▶ Excerto fornecido:

-*-

Estado Islâmico ou ligação ucraniana, como sugere Putin, quem orquestrou o ataque em Moscovo?
Num vídeo de cinco minutos e meio Vladimir Putin anunciou que os quatro atiradores envolvidos no atentado contra o Crocus City Hall já foram detidos e garantiu que todos os responsáveis pela preparação e execução do ataque contra a sala de espetáculo moscovita - que já fez pelo menos 133 mortos e mais de 100 feridos - serão identificados e punidos. Denunciando um “ato terrorista bárbaro”, o presidente russo acrescentou que os atacantes “se dirigiam para a Ucrânia, onde [...] foi preparada uma janela para que atravessassem a fronteira”, sem dizer palavra sobre a reivindicação feita poucas horas antes pelo Estado Islâmico (EI).

-*-

▶ Material de apoio:
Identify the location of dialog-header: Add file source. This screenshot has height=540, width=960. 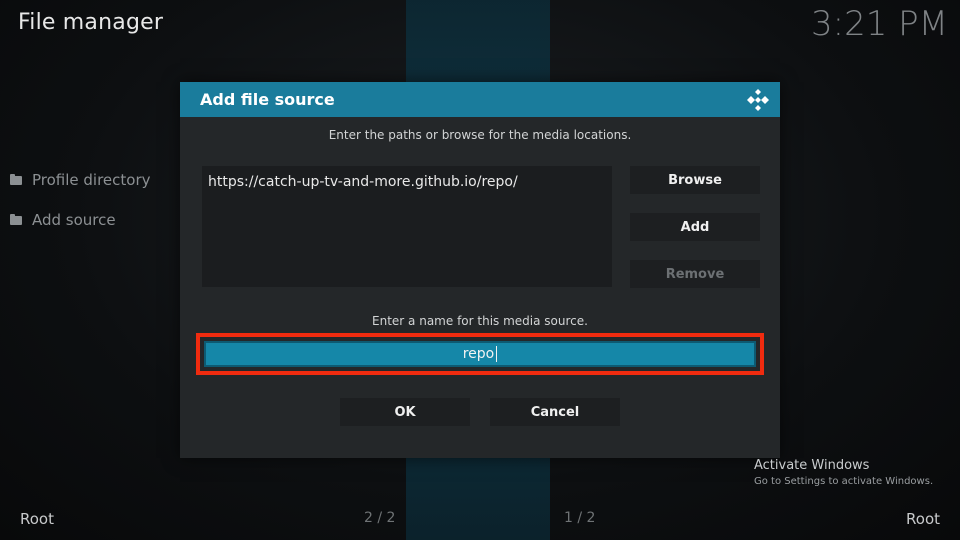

-*-

▶ Enunciado:
Responda às seguintes perguntas sobre o excerto:
1. Segundo o título, que ligação sugere Putin para o ataque em Moscovo?
2. Quantos atiradores envolvidos no atentado foram detidos, de acordo com o anúncio de Putin?
3. Que organização reivindicou o ataque poucas horas antes do vídeo?
Os dados não têm qualquer relação com o excerto.

▶ Espaço de resposta:
1. Uma ligação ucraniana.
2. Quatro.
3. O Estado Islâmico (EI).